顔面スピロヘーター?
島国オルビス。東大陸と北大陸の間に位置する交易都市。どの国にも属さず中立の立場を維持し、北大陸の唯一の玄関口であるとともにその他の大陸への海洋ルートを開拓した独立国である。
「さすがに街中まで来ると人は居るね」
「そりゃそうだよ。オルビスは独立国で小さいな国とはいえ、交易の中核を担う国だからね。財だって豊富だから皆そこそこに裕福だしさ」
「でも、護さん。その割にはなんかテリシャみたいな交易町よりも活気がなくないですか?」
「うーん。以前来たときはもっと元気のある街だったんだけど・・・」
街を歩きながら護たちは、様子を見て回る。護がかつて知っていたオルビスの活気は今や衰え、そこそこに人は歩いているものの、店や家々は戸を閉め切っているところが多く見受けられる。
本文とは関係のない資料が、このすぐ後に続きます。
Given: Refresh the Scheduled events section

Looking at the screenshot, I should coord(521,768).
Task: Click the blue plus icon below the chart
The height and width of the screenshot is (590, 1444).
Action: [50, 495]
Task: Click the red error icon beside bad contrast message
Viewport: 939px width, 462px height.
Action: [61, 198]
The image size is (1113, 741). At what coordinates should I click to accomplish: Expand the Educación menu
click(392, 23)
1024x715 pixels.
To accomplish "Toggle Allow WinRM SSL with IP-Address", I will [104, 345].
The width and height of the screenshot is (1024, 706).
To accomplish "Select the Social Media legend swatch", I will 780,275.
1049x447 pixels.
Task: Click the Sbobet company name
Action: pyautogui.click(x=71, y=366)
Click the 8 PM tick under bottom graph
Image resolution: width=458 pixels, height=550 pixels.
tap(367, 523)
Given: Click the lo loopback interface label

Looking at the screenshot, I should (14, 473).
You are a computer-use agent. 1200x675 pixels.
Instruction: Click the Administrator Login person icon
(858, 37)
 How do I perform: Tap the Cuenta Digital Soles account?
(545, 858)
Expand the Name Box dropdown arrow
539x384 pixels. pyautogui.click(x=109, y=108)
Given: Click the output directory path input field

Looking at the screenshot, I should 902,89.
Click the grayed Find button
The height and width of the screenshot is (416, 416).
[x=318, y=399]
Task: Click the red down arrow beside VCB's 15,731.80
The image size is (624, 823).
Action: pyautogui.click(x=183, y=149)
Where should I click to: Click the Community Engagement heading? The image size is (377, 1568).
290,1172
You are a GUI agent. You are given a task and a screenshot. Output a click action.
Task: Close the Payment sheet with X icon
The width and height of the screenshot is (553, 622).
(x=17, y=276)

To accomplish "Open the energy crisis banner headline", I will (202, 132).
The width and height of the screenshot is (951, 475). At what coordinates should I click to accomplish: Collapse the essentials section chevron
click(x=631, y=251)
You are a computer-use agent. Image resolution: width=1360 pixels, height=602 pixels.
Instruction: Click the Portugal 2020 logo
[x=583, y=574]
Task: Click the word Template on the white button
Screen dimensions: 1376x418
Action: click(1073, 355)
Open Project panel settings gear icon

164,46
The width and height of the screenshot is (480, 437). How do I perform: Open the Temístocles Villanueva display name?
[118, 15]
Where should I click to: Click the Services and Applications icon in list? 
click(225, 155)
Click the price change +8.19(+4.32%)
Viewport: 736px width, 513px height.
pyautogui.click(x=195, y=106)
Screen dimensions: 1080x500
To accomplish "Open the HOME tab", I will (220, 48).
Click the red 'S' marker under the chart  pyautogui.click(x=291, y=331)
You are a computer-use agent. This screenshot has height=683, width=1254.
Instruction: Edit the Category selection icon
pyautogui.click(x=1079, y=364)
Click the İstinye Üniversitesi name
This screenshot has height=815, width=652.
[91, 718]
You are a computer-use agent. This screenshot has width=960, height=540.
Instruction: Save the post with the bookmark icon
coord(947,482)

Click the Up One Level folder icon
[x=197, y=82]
「港といい街といい、やっぱり問題があるっていうのは本当みたいですねぇ」
「えーっと、交易をストップさせて街を陣取ってる奴がいるって話だっけ?」
「うん。あの眼鏡のおじさんがそう言ってた」
「ふーん。じゃあ、とりあえず自治官長のところ行って話し聞いてこようか」
「護。自治官長って?」
「ここの国を治めてるトップの人だよ。ここは国といっても別に貴族制を取ってるわけでもなく、もともと庶民の人たちが交易目的に集まって開拓した国だから庶民の中から代表者が選ばれてるんだ。その代表者を自治官長と言うんだよ。民主主義制度を採っていて王侯貴族による独裁政治とは違うかな。より具体的に民意が反映してるし」
「ふーん。貴族制じゃないんだ・・・。それでも街は立派に成り立ってるのよね。今は別として」
霞は護の話を聞いてなにやら思うところがあったらしい。王女たる立場に居る霞にしてみれば、民主主義という言葉は耳にしたことはあったが、現にこうして民だけの力で統治機構が成り立っているということがいまいちしっくりこないようだ。
レナスと楓、ふっくんは護の後ろをついてきながら、街の様子をキョロキョロと見ている。そんな折、ふっくんの視線が一点に集中する。
「いいなぁ・・・でしゅ」
ふっくんは、あるものを見つめたままポツリと呟いた。その言葉に隣を歩いていた楓が気づいた。
「どうしたのふっくん?」
「あ、楓しゃん。あのお兄しゃんが食べてるのが美味しそうだなぁって思ったんでしゅよ」
「ん?どれ?」
楓はふっくんが指した方向を見る。すると、柄の悪そうな男たち数人が歩いている姿が見えた。ふっくんが言っているのは、そのうちの髪の毛をつくんつくんに立てて趣味の悪いどピンクの服を着た男が食べている焼き鳥串のことのようだ。
「あー、焼き鳥?ふっくん、焼き鳥食べたいの?」
「はいでしゅ。そういえば、旅に出てから食べてないなって思ったんでしゅよ」
「そっか。じゃあ、あとで時間出来たら買いにいこっか!」
「はいでしゅ!」
そんなことをふっくんと楓がしゃべってる最中、そのチンピラ風情の連中の方から怒声が聞こえてきた。
「てめぇ!どこ見て歩いてるんだ!?」
「ご、ごめんなさい・・・」
「あぁ?小さくて何言ってるか聞こえねぇよ。ガキだからって何でも許されると思ってんじゃねぇ」
楓とふっくんは再びその声の方を向く。すると、何やらチンピラどもが小さい女の子相手に掴みかかっていた。直ぐに母親と思しき女性がやってきて謝っている。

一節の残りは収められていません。